### GOAL OF THE EXERCISE
Reproduce word for word the portion of the bash loop discussion from "That while loop" down to "linecounts=()".

Reputation:
I have the following at the moment:
for file in *
do
list="$list""$file "`cat $file | wc -l | sort -k1`$'\n'
done
echo "$list"
This is printing:
fileA 10
fileB 20
fileC 30
I would then like to cycle through $list
and cut
column 2 and perform calculations.
When I do:
for line in "$list"
do
noOfLinesInFile=`echo "$line" | cut -d\ -f2`
echo "$noOfLinesInFile"
done
It prints:
10
20
30
BUT, the for loop
is only being entered once. In this example, it should be entering the loop
3 times.
Can someone please tell me what I should do here to achieve this?
Upvotes: 0
Views: 230
Reputation: 246774
wc -l
will only output one value, so you don't need to sort it:
for file in *; do
list+="$file "$( wc -l < "$file" )$'\n'
done
echo "$list"
Then, you can use a while loop to read the list line-by-line:
while read file nlines; do
echo $nlines
done <<< "$list"
That while loop is fragile if any filename has spaces. This is a bit more robust:
while read -a words; do
echo ${words[-1]}
done <<< "$list"
Upvotes: 0
Reputation: 75478
Use arrays instead:
#!/bin/bash
files=()
linecounts=()
for file in *; do
files+=("$file")

### ENTRIES
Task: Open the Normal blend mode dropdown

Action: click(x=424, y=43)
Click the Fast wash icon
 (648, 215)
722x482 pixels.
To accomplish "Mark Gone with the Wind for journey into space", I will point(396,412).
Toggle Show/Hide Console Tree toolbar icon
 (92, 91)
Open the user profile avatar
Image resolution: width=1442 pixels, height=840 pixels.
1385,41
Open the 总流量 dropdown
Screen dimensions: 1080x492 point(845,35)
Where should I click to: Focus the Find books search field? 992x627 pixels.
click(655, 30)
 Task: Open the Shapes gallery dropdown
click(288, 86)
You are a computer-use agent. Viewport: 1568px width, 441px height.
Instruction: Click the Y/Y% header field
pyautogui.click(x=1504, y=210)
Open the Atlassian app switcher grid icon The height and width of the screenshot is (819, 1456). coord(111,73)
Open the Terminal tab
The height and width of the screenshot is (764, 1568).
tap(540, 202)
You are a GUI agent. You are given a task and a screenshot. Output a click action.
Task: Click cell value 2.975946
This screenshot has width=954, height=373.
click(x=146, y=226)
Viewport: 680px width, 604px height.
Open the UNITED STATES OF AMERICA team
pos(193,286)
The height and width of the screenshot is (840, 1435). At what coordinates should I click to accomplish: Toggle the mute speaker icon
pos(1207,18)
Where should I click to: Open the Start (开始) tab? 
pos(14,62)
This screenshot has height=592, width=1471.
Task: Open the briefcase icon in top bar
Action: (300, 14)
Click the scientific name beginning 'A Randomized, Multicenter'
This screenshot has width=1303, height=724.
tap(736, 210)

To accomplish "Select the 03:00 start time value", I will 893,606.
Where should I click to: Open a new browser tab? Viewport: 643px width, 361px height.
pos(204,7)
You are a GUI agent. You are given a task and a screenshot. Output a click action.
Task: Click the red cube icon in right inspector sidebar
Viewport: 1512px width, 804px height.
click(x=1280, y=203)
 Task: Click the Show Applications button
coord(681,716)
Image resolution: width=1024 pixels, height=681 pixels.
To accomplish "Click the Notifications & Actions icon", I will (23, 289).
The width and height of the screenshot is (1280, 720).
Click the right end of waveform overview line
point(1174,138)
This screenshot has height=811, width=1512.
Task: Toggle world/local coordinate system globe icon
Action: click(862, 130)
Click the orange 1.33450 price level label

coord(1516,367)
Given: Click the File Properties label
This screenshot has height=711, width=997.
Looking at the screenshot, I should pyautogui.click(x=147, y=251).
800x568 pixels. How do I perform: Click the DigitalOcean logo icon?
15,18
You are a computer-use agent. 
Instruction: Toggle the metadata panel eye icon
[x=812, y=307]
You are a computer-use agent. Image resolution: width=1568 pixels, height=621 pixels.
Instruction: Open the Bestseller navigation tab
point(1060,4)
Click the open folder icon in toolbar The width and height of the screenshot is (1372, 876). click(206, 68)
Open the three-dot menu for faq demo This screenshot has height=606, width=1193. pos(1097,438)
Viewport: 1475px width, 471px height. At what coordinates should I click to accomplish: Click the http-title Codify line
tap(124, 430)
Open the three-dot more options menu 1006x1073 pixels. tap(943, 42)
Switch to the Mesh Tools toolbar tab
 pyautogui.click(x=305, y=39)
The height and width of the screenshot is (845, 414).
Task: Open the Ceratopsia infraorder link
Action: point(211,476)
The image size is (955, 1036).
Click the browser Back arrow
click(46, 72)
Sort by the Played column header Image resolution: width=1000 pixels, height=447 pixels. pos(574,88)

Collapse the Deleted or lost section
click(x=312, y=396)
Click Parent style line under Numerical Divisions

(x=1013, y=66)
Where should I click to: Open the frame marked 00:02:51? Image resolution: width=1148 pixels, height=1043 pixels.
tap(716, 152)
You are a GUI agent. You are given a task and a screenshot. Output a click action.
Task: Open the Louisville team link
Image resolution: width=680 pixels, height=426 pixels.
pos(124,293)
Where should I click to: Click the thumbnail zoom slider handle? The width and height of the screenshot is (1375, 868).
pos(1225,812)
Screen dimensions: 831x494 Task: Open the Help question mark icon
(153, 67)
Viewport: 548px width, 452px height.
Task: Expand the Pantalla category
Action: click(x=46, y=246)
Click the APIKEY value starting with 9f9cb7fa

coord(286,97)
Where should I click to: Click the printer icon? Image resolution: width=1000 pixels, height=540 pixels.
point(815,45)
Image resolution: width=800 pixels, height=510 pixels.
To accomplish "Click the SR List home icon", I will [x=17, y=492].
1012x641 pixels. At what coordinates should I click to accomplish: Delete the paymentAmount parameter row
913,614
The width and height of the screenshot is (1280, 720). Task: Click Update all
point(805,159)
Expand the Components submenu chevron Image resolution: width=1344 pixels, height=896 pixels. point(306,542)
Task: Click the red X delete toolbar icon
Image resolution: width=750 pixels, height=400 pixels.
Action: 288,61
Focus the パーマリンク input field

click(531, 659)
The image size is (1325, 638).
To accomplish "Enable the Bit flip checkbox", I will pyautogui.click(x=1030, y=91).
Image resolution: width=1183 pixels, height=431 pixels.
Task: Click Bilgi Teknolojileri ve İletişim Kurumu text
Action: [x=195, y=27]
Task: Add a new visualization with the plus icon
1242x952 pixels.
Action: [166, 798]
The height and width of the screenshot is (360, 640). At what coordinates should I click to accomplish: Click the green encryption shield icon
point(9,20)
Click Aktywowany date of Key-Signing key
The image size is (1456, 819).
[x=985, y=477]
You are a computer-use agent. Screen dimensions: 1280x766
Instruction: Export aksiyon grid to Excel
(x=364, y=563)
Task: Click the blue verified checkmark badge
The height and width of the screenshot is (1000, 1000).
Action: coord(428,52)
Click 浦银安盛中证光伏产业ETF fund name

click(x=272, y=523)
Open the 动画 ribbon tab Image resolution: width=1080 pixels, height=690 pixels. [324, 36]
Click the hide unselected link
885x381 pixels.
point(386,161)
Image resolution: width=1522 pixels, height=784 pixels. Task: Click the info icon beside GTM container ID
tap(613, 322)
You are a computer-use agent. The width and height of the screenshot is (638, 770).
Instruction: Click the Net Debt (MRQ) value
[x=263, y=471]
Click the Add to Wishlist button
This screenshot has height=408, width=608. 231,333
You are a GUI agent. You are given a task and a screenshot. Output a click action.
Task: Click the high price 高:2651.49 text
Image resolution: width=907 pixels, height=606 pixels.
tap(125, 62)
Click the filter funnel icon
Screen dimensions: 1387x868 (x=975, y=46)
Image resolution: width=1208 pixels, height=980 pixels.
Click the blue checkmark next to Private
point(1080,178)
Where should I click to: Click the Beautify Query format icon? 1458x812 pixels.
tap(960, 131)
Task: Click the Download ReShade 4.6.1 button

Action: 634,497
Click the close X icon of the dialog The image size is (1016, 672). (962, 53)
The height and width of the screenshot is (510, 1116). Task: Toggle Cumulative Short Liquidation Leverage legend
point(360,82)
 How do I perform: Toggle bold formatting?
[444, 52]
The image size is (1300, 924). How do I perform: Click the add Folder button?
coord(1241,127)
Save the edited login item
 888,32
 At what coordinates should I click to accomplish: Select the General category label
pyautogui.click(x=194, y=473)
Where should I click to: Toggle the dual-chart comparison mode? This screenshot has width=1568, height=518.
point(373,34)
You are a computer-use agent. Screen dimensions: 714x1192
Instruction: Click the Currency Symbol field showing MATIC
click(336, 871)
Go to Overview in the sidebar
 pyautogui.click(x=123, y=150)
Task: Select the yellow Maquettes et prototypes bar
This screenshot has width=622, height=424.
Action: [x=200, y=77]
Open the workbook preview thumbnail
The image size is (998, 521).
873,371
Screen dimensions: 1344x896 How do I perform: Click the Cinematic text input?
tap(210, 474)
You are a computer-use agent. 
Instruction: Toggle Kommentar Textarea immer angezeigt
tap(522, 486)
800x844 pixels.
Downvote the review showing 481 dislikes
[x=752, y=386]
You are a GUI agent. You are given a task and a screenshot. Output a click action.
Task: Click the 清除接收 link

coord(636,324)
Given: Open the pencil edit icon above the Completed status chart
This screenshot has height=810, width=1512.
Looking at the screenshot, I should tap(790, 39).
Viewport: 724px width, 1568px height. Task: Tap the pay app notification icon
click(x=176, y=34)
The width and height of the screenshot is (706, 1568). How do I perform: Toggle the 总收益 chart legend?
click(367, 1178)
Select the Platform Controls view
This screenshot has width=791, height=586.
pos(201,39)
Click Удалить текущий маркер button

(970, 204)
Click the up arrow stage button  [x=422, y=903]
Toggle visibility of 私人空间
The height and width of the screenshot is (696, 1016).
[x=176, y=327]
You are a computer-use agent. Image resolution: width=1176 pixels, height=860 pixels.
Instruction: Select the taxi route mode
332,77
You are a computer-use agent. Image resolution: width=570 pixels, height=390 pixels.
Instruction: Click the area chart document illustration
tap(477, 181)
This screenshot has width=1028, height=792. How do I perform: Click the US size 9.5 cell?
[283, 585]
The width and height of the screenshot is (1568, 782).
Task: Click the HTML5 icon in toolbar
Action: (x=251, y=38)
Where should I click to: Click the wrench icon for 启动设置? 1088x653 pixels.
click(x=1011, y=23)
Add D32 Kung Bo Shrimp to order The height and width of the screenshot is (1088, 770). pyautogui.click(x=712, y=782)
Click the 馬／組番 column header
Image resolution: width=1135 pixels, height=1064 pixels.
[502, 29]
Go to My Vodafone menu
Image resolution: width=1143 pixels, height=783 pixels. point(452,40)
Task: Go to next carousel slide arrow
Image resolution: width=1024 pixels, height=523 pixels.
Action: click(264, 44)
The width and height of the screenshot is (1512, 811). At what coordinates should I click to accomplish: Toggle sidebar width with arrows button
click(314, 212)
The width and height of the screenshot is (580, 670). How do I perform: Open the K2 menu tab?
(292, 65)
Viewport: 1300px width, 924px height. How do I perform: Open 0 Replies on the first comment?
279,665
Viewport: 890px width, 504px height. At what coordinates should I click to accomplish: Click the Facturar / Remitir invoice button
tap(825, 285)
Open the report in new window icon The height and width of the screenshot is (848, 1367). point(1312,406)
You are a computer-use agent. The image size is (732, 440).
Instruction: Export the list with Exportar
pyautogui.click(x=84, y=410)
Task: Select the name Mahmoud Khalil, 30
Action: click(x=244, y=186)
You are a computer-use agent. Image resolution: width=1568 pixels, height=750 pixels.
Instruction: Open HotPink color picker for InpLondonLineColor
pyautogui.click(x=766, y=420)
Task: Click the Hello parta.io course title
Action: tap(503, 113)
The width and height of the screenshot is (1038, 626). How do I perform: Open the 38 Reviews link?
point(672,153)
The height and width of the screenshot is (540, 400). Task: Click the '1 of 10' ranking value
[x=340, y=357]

### WORKED SOLUTION
That while loop is fragile if any filename has spaces. This is a bit more robust:
while read -a words; do
echo ${words[-1]}
done <<< "$list"
Upvotes: 0
Reputation: 75478
Use arrays instead:
#!/bin/bash
files=()
linecounts=()